Non si cade nella trappola del “pensiero di gruppo” quando si possiede una cultura sufficiente per capire i fenomeni sociali, scientifici e psicologici che stiamo vivendo e che caratterizzano il nostro mondo e quando non ci si lascia trascinare dalle passioni e dalla spinta ad imitare.

 Per evitare la polarizzazione delle posizioni e la negazione di qualsiasi forma di dissenso dovremmo cercare di comprendere il perché di certe posizioni, per riaprire il dialogo e trovare nuove e diverse forme di confronto. 

Il dissenso è accettabile, necessario e anche produttivo quando è motivato, ragionato, articolato. Il dissenso per il dissenso è invece motivato da incomprensione della realtà oppure da spinte emotive o impulsive consapevoli o inconsapevoli.   

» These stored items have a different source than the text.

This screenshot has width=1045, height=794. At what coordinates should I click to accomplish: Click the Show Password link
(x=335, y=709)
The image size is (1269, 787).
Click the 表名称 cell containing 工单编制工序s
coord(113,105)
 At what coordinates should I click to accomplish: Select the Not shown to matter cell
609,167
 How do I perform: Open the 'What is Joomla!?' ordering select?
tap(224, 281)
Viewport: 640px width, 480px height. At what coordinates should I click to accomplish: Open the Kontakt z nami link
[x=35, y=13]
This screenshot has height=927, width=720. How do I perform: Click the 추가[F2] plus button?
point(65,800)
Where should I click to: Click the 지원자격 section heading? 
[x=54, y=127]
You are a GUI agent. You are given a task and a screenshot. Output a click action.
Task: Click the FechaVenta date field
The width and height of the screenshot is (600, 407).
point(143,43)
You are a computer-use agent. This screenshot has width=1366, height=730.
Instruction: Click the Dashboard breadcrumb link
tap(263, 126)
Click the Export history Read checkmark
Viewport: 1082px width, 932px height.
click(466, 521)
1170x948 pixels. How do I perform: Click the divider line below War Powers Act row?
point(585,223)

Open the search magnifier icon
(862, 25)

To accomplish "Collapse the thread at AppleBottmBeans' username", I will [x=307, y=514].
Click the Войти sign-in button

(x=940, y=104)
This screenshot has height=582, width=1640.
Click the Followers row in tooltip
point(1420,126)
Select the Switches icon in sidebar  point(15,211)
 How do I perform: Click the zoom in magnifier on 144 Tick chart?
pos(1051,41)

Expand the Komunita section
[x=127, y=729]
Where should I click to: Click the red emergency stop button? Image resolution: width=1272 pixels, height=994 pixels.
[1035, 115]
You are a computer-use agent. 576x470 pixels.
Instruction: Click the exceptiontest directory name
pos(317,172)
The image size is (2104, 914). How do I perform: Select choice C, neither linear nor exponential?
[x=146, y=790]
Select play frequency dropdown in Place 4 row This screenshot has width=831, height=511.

Intervista di Paola A. Sacchetti


Anna Oliverio Ferraris, psicologa, psicoterapeuta e scrittrice, è stata Ordinario di Psicologia dello sviluppo presso l’Università di Roma “Sapienza”. È autrice di numerosi saggi scientifici e divulgativi, ha diretto la rivista “Psicologia Contemporanea” e collabora con la rivista “MIND”. Tra i suoi volumi ricordiamo: La ricerca dell’identità, 2002; Psicologia della paura, 1980, 2007, 2013; Più forti delle avversità, 2014; Chi manipola la tua mente? 2016.

Paola A. Sacchetti, psicologa, formatrice, editor senior e consulente scientifico, da anni collabora con Psicologia Contemporanea, dove cura una parte della rubrica “Libri per la mente” e le “Interviste all’esperto”.